▶ [TASK BRIEF] Give the line containing "You are a computer-use agent. Viewport: 1074px" again, exactly, along with all later lines of the entries, through the last one.

▶ [EXTRACTED ENTRIES]
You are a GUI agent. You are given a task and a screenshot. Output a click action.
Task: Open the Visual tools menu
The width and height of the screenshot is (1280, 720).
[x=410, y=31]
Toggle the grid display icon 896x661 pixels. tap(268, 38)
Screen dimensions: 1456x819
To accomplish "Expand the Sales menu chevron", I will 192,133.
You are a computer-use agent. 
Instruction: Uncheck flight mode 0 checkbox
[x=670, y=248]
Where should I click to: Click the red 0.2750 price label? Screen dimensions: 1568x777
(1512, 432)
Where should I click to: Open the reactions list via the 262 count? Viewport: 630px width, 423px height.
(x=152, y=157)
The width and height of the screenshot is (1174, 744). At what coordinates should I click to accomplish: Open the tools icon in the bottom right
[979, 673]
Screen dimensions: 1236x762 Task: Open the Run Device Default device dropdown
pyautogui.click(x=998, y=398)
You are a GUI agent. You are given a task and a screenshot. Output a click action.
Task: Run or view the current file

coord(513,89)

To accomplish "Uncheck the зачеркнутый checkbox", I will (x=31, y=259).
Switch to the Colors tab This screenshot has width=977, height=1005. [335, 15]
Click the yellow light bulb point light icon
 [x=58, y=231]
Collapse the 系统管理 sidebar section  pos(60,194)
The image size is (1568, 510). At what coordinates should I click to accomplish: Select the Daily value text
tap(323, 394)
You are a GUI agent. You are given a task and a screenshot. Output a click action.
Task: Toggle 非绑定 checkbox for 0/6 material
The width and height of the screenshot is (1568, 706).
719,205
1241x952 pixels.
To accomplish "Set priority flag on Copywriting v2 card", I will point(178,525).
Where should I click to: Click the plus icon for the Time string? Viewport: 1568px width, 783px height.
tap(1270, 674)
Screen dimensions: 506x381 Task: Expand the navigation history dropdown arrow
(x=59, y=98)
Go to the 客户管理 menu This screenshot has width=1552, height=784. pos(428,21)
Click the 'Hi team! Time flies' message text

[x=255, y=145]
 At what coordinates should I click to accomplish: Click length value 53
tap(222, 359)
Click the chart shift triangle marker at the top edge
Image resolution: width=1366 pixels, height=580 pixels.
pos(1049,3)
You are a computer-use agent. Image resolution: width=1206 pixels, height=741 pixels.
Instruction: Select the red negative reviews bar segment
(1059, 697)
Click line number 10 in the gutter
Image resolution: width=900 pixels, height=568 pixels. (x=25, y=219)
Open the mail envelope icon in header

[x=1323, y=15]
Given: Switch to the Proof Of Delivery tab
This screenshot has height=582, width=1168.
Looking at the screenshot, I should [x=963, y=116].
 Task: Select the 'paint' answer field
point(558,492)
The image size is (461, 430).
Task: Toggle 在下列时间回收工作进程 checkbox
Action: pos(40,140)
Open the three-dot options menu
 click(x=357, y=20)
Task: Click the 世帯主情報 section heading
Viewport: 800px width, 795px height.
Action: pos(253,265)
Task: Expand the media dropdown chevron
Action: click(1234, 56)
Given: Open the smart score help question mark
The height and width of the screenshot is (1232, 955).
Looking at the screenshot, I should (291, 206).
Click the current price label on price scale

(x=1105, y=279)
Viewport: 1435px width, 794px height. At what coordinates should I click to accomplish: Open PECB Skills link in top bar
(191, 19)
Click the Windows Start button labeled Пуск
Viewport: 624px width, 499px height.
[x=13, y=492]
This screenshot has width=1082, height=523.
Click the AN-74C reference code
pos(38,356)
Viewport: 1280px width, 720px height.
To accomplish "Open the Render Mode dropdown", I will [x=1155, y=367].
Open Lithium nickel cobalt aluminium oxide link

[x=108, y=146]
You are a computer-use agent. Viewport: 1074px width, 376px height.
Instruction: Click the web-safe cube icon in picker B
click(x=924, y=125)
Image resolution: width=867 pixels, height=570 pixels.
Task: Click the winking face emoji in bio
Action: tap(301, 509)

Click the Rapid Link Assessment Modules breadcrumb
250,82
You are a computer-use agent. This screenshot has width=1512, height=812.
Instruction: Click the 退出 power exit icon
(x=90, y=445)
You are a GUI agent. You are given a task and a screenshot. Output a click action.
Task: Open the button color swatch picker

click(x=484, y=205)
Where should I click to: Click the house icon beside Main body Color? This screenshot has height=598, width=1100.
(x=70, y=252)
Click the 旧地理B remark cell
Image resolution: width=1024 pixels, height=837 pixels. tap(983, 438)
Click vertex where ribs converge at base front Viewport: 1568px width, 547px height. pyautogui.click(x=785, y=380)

▶ [EXERCISE ANSWER]
You are a computer-use agent. Viewport: 1074px width, 376px height.
Instruction: Click the web-safe cube icon in picker B
click(x=924, y=125)
Image resolution: width=867 pixels, height=570 pixels.
Task: Click the winking face emoji in bio
Action: tap(301, 509)

Click the Rapid Link Assessment Modules breadcrumb
250,82
You are a computer-use agent. This screenshot has width=1512, height=812.
Instruction: Click the 退出 power exit icon
(x=90, y=445)
You are a GUI agent. You are given a task and a screenshot. Output a click action.
Task: Open the button color swatch picker

click(x=484, y=205)
Where should I click to: Click the house icon beside Main body Color? This screenshot has height=598, width=1100.
(x=70, y=252)
Click the 旧地理B remark cell
Image resolution: width=1024 pixels, height=837 pixels. tap(983, 438)
Click vertex where ribs converge at base front Viewport: 1568px width, 547px height. pyautogui.click(x=785, y=380)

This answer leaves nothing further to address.